── EXCERPTED TEXT ──
Sunday, April 11, 2010

Gratefulness?

Before I forget, I want to apologize to my friend J, because I had forgotten that J not only had to work on her taxes, but also had a birthday celebration for her brother, on Friday! While I thought she couldn't enjoy dinner with M & D on Friday, due to working on her taxes, I was incorrect. She enjoyed dinner with her family. Happy 48th Birthday P!

Also, I need to ask for prayer for my friend W, who was celebrated by me and other friends, yesterday. Not only was she at the hospital in pain, but on top of all her current health problems, it seems she may have a kidney stone. Your continued prayer would be appreciated. Thank you. May God bless you.

Last night, I slept fairly well. Again, I dreamed a 'not-so-great' dream, but Gordon was in it.

This morning I awoke, feeling like I really need to try to get a handle on my grief. Recently, I read that the average person grieves 18-24 months. When I read it, I actually said aloud, "No way! I can't do this!".

Now, I know that I can do all things through Christ, who strengthens me, but to think of feeling the way I have been feeling for 18-24 months, would be like experiencing a slow and painful death. Hmmm...then again, heaven would be great!

Seriously, this grief-sorrow that I feel is so bad that I know if I didn't have Jesus with me, I couldn't make it through even one day!

I'm tired of praying and asking God to either take me to heaven or heal me. Sometimes, I feel like my pain is just a continuation of Gordon's suffering, for he felt like this, too. So, my prayers of late have been different. I've been asking God to reveal to me why I am not healing well through my grief and what I can do about it.

I need to qualify what I just said. Most people think I'm doing well. In fact, many people tell me I'm doing great. Let's face it, other people just see what I project of myself, not what I am feeling inside. From the outside, I look like I'm doing okay. I just don't feel like I'm going to make it through this trial, unless God intercedes for me. So, I've asked Him to intercede and show me the way. I've asked this before, many times, but until today, I have not had a response from Him; I'll elaborate further, a little later in this entry.

After worship service, I went to the cemetary, to Gordon's grave. I know, I was just there, yesterday on the 6 month anniversary of his death. When I got up this morning, I decided I would not go, today. Later, I decided I would, but wondered if I should be going so often. Maybe once a week is too much. Maybe I shouldn't go at all.
───
── RECORDS ──
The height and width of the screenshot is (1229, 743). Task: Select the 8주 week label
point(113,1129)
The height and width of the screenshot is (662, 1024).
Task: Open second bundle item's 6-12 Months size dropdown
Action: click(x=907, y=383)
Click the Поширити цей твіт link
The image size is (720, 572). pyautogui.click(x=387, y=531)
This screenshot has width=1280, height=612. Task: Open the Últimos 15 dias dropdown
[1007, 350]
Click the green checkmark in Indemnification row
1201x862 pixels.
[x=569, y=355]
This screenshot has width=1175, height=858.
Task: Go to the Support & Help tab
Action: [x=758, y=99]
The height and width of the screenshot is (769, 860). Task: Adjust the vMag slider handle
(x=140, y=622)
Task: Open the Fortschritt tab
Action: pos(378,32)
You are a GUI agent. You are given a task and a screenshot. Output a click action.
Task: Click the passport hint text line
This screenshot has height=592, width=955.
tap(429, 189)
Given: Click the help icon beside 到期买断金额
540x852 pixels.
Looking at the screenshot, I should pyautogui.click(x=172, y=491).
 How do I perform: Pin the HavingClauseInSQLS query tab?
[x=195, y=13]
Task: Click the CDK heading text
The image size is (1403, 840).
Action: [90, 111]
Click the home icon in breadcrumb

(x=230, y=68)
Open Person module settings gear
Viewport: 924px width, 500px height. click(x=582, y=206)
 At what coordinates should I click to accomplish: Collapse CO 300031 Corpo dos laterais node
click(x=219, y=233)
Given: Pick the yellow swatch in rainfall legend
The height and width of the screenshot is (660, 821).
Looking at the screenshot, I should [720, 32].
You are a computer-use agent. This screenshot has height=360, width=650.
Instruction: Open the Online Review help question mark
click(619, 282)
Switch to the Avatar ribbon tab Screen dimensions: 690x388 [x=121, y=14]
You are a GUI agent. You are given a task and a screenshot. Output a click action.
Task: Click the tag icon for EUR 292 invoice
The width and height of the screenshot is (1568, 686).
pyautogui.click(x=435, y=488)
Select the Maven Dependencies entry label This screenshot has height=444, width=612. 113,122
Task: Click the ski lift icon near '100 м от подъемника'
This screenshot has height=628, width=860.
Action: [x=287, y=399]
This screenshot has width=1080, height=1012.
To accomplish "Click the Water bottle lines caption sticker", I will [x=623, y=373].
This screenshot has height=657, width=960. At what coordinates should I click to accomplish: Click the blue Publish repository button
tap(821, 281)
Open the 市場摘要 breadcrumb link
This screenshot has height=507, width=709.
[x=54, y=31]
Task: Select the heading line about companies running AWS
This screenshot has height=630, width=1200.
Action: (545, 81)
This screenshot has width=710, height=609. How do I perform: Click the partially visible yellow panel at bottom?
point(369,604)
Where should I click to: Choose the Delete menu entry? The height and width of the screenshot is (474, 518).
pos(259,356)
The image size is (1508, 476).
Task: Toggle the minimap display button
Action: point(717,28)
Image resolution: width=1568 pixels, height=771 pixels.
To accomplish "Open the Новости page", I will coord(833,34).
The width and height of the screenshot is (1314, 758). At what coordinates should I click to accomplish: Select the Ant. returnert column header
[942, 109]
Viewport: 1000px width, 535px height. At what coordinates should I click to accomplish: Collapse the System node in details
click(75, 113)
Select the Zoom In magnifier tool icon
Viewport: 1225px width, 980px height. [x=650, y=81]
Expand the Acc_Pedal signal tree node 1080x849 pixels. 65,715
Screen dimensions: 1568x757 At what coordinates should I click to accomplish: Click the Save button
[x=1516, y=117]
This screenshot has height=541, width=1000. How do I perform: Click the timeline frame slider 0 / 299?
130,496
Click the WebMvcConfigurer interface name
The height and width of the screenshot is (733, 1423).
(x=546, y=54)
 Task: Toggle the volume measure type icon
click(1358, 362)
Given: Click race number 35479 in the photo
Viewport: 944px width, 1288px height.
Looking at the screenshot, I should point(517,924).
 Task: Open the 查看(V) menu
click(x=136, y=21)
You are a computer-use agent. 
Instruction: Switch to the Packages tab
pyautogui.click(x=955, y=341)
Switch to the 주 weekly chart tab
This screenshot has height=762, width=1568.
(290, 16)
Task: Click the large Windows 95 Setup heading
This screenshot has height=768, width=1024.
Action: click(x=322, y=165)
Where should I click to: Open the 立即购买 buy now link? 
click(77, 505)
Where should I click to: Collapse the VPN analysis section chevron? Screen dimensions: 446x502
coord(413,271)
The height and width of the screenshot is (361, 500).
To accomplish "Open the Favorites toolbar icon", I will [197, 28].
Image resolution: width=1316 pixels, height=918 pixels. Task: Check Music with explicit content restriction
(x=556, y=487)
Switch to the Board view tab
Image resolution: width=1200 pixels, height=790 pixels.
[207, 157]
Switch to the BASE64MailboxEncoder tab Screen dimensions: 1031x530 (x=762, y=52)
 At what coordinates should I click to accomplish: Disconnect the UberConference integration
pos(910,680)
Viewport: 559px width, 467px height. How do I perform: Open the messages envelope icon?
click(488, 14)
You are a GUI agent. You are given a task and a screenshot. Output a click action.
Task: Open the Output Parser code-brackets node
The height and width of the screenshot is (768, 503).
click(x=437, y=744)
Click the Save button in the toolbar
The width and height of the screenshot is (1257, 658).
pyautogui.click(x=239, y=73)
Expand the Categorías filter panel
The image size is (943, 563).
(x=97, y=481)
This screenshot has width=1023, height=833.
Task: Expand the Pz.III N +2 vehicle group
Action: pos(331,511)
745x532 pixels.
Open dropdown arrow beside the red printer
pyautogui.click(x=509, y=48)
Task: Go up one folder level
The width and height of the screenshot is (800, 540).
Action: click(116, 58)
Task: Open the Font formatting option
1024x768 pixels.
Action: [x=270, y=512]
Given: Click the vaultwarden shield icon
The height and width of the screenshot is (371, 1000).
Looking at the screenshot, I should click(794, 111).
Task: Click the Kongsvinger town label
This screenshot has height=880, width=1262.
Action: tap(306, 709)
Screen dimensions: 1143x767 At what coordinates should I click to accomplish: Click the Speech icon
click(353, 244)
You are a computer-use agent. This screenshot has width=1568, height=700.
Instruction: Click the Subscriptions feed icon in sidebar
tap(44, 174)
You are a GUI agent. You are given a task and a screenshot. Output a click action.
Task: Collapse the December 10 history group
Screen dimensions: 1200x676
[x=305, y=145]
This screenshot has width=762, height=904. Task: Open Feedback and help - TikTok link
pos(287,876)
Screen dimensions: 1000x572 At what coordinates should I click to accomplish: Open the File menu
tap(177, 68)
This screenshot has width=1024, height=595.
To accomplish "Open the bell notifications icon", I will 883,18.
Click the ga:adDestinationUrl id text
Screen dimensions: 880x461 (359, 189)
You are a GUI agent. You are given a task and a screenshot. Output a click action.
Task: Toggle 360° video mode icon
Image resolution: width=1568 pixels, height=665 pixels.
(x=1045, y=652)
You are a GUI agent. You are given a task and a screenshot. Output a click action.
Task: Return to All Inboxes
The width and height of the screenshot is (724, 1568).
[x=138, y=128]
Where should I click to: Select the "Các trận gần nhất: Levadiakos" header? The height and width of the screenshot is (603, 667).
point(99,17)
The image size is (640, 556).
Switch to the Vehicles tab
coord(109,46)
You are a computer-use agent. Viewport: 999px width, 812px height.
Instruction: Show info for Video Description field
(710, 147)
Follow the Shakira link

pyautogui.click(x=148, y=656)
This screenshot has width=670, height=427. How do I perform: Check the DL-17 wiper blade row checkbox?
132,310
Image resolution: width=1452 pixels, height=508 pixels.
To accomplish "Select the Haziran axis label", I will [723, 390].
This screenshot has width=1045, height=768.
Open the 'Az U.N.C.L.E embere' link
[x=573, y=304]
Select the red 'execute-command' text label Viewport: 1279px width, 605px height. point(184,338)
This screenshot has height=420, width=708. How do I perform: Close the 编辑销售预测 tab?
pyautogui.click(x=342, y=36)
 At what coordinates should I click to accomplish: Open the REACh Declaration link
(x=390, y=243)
───
== ABOUT THIS TASK ==
Extend the blog post about grief after Gordon's death, picking up right after its final sentence.

== ANSWER SPACE ==
This is a question that is not easy to answer. My friend/realtor C, whose wife died last April, isn't able to visit his wife B's grave very often; he says he's glad about this. This weekend was the first time in several months that he visited B's grave, for her grave is up north, where his family members are buried. He is still grieving. So, maybe I'm not as unusual or slow in my grief, as I sometimes think I am.

Still, I wonder if going to Gordon's grave isn't good for me. Today, I sat on a lawn chair at his grave, for about forty minutes. Singing, crying, talking to him and to God. Praying. Asking for direction and healing.

Then, on I went to Pastor B's small church group at 4:00 pm. Even though I had decided previously that I wouldn't attend, today, I am glad I did. As I've mentioned in the past, I don't worship with his flock regularly. However, on Easter, when I sang special music during worship, Pastor B began a 4-week sermon-series with the focus being on forgiveness.

You may have heard me say that I could write a book about forgiveness; if not, you have now. With all the problems I've had in my life, if I hadn't been able to forgive others, I'd be insane or dead. Next to salvation, forgiveness is the next most needed gift everyone needs and needs to extend to others. This is a topic for another day.

However, I must say that when Pastor B spoke about being ungrateful, he used an example of a mother whose young son had died. The mother was grieving and couldn't stop feeling horrible. He explained that it may have been due to being unforgiving, in the sense of being ungrateful. Explaining further, he discussed how we need to be grateful in all things. I suppose I've heard this a thousand times and have even quoted scripture to others about this, but it struck me right in my heart.

Am I being ungrateful to God, while grieving Gordon? Maybe so. While I've stated repeatedly that I am thankful that Gordon was in my life, that we married, that Gordon was saved, etc. It only dawned on me today, that possibly I am thinking too much about my loss, instead of being happy I had Gordon in my life, at all. I know I haven't yet been able to get a handle on it; the pain of my loss is so very great. Especially since he was one person in my life I could say actually loved me. And, it hurts to know that love is gone.

Still, I'm going to try thinking about Gordon in a more positive light. I've prayed to God to help me be thankful for the time I had with Gordon. Hopefully, this will help. Maybe I'm ready to do this, now. I tried it before, but every time I thought about good things with him, I just became overwhelmed with pain and sorrow about losing him and would fall apart, emotionally.

Father, if it is your will, I ask that you heal me and others who are grieving the loss of loved ones. I also ask for wisdom and guidance with this problem and thank you, in advance. In Jesus' name I pray. Amen.